3:19PM ET: According to the South Florida Sun Sentinel, the Dolphins will select Connecticut cornerback Darius Butler at No. 25.

3:22PM ET: The Rams could trade back into the first round for middle linebacker Rey Maualuga according to NFL Network’s Steve Wyche.

3:38PM ET: I’m shocked the Chiefs passed on Aaron Curry, but all the pre-draft rumors that said Tyson Jackson would be their pick were obviously dead on. Jackson is the best 3-4 end in the draft and obvious was a commodity.

3:40PM ET: The Browns got exactly what they wanted with this trade. They weren’t in love with anyone at No.5 and managed to trade out. Great move – I wonder what kind of ransom the Browns got.
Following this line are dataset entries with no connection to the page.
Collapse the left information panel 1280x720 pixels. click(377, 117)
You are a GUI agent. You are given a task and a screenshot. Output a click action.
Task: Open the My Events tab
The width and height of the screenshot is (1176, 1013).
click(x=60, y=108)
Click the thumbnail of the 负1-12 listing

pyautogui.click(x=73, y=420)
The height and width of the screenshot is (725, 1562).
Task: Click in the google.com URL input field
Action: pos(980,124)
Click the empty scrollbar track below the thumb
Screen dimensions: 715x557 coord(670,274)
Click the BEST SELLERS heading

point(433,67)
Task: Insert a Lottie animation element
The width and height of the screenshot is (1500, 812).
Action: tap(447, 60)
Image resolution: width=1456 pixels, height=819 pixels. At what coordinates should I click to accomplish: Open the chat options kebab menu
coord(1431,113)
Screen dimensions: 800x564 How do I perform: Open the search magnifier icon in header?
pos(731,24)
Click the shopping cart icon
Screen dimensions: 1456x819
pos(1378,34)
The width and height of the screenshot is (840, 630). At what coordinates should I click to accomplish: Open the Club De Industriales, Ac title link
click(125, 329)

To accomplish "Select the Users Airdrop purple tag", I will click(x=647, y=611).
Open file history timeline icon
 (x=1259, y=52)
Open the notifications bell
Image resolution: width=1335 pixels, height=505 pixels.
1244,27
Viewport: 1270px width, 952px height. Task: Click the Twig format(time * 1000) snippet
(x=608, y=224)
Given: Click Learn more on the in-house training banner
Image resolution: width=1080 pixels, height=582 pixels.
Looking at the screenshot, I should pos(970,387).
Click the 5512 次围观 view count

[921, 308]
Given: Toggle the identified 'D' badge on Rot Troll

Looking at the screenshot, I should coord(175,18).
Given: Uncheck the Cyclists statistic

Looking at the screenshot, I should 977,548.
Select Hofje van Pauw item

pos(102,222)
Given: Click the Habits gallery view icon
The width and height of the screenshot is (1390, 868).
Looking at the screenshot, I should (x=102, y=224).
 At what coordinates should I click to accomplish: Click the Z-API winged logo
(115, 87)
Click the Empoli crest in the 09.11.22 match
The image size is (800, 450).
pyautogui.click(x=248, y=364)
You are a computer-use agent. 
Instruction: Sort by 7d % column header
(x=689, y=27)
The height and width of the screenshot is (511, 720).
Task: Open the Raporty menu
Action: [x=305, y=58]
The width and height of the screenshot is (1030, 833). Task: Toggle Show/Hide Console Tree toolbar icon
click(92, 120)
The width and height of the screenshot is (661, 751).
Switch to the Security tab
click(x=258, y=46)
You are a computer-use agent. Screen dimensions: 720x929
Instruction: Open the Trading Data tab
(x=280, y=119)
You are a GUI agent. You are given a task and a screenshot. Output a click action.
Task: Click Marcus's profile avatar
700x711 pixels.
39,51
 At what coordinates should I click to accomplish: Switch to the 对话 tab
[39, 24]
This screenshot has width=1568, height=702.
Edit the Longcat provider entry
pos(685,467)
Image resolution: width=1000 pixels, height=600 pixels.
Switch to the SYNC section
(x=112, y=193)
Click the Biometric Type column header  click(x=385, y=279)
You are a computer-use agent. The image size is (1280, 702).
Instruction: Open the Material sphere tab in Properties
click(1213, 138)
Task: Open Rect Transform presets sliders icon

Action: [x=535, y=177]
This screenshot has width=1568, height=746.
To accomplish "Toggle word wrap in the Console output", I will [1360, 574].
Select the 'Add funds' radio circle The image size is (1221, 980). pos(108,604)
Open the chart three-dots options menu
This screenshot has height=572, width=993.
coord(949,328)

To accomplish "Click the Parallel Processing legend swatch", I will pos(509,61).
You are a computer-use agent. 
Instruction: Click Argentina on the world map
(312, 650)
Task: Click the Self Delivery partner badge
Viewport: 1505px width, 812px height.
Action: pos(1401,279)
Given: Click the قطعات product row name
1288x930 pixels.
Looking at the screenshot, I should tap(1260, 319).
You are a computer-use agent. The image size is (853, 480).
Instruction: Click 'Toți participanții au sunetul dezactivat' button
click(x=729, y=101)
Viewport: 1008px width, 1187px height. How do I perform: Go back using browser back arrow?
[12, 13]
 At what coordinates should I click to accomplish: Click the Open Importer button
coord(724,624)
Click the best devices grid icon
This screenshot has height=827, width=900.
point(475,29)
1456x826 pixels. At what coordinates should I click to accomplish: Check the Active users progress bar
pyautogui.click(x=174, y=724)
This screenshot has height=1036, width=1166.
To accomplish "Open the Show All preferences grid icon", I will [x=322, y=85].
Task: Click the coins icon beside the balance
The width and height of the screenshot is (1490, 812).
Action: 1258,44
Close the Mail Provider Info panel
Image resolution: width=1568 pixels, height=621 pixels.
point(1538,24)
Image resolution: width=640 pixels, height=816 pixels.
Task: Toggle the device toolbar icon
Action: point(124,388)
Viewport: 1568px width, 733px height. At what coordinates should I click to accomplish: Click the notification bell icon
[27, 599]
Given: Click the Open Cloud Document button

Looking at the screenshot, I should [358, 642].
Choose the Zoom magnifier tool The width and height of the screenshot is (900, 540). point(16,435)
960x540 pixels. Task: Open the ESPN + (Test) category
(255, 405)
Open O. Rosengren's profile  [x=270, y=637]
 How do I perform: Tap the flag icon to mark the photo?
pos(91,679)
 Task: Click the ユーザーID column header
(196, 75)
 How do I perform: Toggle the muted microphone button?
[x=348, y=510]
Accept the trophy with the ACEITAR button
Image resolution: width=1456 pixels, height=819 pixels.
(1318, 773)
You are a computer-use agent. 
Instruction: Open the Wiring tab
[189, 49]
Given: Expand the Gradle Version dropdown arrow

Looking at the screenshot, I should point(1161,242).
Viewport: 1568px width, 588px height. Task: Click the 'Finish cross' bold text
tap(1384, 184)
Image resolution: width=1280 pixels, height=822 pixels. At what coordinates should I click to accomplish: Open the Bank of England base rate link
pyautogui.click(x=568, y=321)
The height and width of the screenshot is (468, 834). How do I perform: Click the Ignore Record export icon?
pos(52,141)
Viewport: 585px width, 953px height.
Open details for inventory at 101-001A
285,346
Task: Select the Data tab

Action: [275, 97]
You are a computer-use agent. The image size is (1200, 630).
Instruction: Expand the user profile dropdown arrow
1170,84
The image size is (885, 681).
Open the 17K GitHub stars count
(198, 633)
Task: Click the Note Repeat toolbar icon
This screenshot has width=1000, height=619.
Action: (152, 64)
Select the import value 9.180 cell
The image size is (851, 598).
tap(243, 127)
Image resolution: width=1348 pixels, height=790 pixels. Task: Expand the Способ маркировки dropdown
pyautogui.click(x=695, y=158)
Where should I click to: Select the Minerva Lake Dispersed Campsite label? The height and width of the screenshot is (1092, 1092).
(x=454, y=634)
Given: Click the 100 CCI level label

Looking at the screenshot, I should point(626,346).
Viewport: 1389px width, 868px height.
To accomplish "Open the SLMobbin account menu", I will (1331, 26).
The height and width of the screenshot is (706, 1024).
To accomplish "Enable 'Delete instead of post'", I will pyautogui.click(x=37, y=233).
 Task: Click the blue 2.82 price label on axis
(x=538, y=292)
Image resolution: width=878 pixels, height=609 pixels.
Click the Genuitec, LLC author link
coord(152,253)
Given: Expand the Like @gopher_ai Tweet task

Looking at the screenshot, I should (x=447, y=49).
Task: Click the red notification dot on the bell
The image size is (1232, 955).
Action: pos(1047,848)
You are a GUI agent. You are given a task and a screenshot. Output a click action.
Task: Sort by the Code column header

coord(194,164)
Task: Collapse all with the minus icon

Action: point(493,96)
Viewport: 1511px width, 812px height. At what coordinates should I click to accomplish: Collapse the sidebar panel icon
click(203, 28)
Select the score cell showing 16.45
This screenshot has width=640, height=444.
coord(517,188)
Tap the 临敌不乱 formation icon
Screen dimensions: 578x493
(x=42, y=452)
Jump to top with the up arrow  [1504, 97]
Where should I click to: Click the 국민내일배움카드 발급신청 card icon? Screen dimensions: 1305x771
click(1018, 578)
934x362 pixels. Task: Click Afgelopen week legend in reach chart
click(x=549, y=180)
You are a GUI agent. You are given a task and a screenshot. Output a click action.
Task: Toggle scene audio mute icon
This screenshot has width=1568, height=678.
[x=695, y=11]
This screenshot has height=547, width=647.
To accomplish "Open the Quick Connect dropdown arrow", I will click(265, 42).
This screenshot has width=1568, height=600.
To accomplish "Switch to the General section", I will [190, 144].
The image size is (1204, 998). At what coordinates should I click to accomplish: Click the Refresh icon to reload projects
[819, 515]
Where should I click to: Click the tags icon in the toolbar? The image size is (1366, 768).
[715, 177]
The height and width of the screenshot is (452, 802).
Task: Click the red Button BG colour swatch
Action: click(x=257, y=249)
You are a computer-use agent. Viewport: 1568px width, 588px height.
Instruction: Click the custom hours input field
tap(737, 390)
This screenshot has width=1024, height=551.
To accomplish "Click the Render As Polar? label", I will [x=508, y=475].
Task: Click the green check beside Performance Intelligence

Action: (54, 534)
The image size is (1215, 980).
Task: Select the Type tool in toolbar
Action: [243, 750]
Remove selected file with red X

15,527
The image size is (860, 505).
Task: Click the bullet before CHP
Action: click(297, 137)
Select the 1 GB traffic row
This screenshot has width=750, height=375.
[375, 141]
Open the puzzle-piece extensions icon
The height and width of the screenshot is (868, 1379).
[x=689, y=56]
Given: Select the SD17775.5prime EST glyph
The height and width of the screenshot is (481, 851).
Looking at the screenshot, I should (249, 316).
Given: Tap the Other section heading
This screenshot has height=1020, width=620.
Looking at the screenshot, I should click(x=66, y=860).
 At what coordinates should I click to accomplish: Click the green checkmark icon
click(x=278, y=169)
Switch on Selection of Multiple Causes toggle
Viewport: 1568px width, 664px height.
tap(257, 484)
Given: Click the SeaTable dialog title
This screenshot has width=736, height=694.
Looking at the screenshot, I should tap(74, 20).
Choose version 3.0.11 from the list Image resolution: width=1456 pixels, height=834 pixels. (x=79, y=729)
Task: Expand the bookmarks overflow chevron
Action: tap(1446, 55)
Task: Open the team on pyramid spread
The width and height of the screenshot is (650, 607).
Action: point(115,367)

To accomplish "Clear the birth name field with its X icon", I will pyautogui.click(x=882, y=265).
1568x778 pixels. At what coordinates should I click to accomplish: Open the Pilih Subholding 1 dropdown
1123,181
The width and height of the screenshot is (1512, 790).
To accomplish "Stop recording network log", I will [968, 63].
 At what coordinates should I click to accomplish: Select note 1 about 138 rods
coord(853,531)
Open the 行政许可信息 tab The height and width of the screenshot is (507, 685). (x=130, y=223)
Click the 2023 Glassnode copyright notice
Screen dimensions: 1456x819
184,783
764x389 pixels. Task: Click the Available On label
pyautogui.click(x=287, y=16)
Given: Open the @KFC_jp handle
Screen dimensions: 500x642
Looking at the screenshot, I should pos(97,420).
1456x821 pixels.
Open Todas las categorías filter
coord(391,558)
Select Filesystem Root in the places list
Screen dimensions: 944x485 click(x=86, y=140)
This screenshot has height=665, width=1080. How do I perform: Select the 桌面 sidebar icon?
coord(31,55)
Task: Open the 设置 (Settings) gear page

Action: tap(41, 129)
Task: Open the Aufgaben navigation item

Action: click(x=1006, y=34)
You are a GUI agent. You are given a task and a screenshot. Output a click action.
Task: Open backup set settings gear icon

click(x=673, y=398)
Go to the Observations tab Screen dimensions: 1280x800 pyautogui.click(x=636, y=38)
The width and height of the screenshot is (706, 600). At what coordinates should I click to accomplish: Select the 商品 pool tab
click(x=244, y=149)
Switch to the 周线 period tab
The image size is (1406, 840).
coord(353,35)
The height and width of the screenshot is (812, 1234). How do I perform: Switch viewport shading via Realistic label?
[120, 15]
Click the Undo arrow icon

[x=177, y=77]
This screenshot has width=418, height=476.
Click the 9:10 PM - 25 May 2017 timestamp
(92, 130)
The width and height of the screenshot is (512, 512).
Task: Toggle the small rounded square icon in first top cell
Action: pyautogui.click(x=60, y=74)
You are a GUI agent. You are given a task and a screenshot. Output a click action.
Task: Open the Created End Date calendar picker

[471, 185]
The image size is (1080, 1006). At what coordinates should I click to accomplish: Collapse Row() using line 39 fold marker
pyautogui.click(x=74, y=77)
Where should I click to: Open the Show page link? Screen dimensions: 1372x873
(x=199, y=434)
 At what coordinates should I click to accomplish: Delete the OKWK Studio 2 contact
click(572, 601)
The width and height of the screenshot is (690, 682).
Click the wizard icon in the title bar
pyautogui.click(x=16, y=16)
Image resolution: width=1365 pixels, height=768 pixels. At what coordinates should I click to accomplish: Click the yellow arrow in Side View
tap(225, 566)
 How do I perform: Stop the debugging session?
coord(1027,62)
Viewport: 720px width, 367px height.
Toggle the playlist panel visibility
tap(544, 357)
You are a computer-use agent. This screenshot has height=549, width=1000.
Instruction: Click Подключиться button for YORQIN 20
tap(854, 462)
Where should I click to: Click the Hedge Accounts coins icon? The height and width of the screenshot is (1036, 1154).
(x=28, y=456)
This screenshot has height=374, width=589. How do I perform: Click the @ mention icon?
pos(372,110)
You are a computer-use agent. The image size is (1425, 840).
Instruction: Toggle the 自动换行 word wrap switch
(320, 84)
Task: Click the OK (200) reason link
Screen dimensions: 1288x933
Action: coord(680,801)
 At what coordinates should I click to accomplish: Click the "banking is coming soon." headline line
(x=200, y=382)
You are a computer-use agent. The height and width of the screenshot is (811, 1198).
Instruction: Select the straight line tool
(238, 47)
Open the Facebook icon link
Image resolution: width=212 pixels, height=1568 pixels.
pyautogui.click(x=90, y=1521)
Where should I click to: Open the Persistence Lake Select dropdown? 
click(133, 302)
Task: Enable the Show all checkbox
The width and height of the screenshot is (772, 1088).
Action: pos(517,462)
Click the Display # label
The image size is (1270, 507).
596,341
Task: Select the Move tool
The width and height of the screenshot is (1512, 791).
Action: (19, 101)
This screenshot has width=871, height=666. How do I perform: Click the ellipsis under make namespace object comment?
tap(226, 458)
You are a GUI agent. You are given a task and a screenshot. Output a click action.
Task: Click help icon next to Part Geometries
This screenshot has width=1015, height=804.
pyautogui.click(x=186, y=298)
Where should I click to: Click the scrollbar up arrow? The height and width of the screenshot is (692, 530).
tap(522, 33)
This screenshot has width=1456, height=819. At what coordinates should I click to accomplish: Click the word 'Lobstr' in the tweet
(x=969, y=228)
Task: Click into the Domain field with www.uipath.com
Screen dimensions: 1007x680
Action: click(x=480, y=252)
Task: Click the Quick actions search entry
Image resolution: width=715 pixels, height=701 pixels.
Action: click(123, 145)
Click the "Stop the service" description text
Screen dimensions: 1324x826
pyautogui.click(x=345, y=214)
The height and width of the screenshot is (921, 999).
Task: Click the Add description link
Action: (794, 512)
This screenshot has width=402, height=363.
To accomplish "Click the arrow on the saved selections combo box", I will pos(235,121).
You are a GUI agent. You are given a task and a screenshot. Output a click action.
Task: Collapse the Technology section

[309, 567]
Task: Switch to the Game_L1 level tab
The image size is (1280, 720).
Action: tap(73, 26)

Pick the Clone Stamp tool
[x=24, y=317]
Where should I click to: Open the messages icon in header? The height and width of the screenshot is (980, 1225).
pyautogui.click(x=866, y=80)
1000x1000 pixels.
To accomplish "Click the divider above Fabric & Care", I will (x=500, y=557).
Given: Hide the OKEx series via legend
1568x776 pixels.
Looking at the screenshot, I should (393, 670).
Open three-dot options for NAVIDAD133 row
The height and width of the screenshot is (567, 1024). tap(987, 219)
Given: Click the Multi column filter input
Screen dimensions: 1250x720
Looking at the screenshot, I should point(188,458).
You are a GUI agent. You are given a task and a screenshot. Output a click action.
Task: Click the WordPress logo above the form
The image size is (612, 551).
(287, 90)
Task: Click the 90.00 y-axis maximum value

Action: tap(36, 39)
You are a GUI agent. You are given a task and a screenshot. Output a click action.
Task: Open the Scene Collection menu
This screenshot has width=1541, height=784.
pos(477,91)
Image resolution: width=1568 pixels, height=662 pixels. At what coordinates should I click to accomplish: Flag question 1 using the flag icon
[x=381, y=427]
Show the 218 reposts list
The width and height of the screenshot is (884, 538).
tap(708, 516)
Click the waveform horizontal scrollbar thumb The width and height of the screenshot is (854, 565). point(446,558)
3:42PM ET: Mike Mayock just made a great point about the Jets trading up to No. 5. What team did they want to get ahead of to go all the way up to No. 5?

3:45PM ET: DE Kenyon Coleman, QB Brett Ratliff, S Abram Elam No. 17 and No. 57. A sleeper in this deal is Elam, who is one of the more promising safeties in the draft.

3:52PM ET: The Bengals select OT Andre Smith – another low character guy for their low-character roster. He is a tremendous talent, but he comes with a ton of baggage.